TASK PROMPT: For the records that follow, work out how many lines include "computer" and give only that count.

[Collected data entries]
★ ★ ★ ★ ★

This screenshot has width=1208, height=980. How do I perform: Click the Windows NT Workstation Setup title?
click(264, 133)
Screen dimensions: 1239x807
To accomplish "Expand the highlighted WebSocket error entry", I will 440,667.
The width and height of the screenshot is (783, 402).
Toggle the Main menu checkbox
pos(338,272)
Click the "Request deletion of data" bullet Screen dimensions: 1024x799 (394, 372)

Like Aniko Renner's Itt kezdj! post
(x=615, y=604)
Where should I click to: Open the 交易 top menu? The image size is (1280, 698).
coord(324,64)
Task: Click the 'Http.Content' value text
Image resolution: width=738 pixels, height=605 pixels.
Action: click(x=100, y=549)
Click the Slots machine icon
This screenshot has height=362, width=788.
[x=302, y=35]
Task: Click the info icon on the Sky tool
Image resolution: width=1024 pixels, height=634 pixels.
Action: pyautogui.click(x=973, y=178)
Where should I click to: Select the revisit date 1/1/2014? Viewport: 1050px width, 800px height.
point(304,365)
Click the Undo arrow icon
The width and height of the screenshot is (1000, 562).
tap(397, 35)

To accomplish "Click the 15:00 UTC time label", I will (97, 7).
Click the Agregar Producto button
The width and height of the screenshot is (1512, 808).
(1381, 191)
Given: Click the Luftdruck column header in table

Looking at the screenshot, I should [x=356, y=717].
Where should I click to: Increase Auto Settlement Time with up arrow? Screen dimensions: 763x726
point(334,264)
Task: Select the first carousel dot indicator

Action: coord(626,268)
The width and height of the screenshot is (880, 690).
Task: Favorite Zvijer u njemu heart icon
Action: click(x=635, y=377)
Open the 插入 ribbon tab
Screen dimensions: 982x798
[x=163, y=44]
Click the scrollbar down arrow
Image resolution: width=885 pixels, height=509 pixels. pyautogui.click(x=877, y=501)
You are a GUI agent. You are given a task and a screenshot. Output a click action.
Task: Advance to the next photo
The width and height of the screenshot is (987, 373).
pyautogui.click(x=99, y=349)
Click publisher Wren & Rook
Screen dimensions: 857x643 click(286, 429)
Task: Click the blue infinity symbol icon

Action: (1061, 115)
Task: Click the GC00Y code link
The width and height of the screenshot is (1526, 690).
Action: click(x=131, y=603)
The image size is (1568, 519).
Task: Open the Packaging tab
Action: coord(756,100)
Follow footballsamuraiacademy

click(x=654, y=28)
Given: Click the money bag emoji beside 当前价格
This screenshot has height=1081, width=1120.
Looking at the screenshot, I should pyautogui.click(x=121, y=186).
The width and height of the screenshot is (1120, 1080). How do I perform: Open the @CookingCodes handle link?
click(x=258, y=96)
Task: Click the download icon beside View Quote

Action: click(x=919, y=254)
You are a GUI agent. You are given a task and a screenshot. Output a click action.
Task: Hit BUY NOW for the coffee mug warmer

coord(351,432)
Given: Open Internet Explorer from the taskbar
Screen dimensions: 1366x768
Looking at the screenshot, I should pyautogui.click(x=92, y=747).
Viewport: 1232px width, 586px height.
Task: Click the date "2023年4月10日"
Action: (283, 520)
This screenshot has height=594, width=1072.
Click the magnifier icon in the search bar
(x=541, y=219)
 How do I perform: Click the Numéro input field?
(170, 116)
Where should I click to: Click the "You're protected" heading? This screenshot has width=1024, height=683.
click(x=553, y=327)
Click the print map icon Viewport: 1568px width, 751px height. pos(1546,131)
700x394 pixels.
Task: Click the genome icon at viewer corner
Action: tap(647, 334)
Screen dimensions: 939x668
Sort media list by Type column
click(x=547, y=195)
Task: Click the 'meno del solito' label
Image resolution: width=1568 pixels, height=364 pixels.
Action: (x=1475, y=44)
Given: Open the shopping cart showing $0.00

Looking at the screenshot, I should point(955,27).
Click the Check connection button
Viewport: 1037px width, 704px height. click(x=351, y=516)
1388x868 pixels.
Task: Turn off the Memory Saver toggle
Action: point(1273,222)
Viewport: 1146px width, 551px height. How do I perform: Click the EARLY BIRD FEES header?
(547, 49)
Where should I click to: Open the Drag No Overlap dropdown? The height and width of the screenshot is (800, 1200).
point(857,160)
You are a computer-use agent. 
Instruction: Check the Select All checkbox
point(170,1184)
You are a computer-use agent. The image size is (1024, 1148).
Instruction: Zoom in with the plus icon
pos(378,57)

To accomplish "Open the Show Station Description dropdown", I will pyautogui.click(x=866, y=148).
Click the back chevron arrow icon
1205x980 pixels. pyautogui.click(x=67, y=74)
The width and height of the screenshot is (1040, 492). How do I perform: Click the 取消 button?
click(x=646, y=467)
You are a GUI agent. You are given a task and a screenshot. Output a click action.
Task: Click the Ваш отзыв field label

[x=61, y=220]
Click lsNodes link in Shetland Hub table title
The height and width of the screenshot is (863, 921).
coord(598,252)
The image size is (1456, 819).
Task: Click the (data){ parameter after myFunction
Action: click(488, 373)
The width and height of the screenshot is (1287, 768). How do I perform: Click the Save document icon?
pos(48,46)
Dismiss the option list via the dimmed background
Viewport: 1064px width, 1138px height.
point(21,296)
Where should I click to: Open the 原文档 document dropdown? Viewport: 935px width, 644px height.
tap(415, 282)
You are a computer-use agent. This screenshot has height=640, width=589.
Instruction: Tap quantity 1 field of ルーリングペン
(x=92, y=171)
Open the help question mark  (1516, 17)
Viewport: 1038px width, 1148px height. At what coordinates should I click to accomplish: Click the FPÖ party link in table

★ ★ ★ ★ ★

RESPONSE TO THIS EXERCISE: 3